BrainBERT: Self-supervised representation learning for intracranial recordings
This work addresses the challenge of analyzing complex neural signals in neuroscience, potentially enabling broader decoding of brain activity, though it is incremental in applying existing representation learning techniques to a new domain.
The authors tackled the problem of decoding neural data from intracranial recordings by introducing BrainBERT, a self-supervised Transformer model pretrained on unannotated data, which achieved higher accuracy with less data and generalized to new subjects and tasks.

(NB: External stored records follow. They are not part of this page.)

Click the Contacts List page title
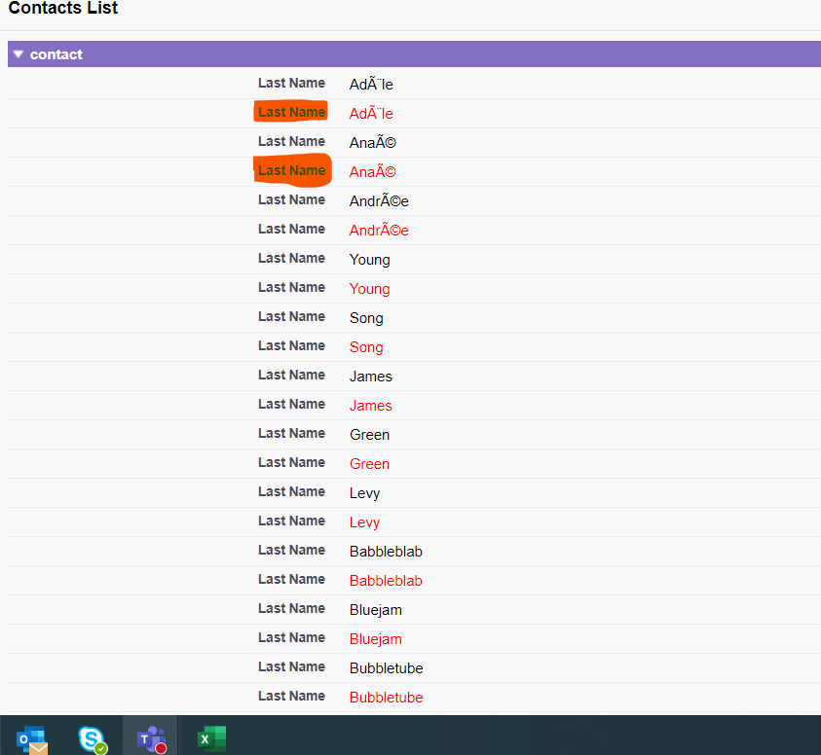The image size is (821, 755). [62, 9]
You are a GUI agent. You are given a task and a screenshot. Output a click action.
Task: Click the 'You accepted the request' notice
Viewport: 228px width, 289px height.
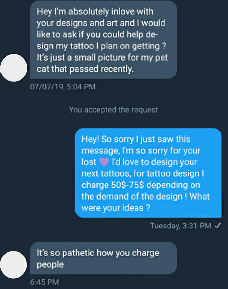tap(114, 110)
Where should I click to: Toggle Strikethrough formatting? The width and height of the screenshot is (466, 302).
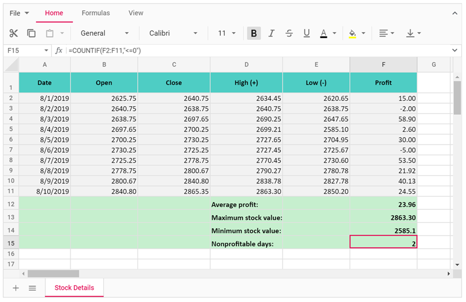coord(289,33)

We create a reusable Transformer, BrainBERT, for intracranial recordings bringing modern representation learning approaches to neuroscience. Much like in NLP and speech recognition, this Transformer enables classifying complex concepts, i.e., decoding neural data, with higher accuracy and with much less data by being pretrained in an unsupervised manner on a large corpus of unannotated neural recordings. Our approach generalizes to new subjects with electrodes in new positions and to unrelated tasks showing that the representations robustly disentangle the neural signal. Just like in NLP where one can study language by investigating what a language model learns, this approach opens the door to investigating the brain by what a model of the brain learns. As a first step along this path, we demonstrate a new analysis of the intrinsic dimensionality of the computations in different areas of the brain. To construct these representations, we combine a technique for producing super-resolution spectrograms of neural data with an approach designed for generating contextual representations of audio by masking. In the future, far more concepts will be decodable from neural recordings by using representation learning, potentially unlocking the brain like language models unlocked language.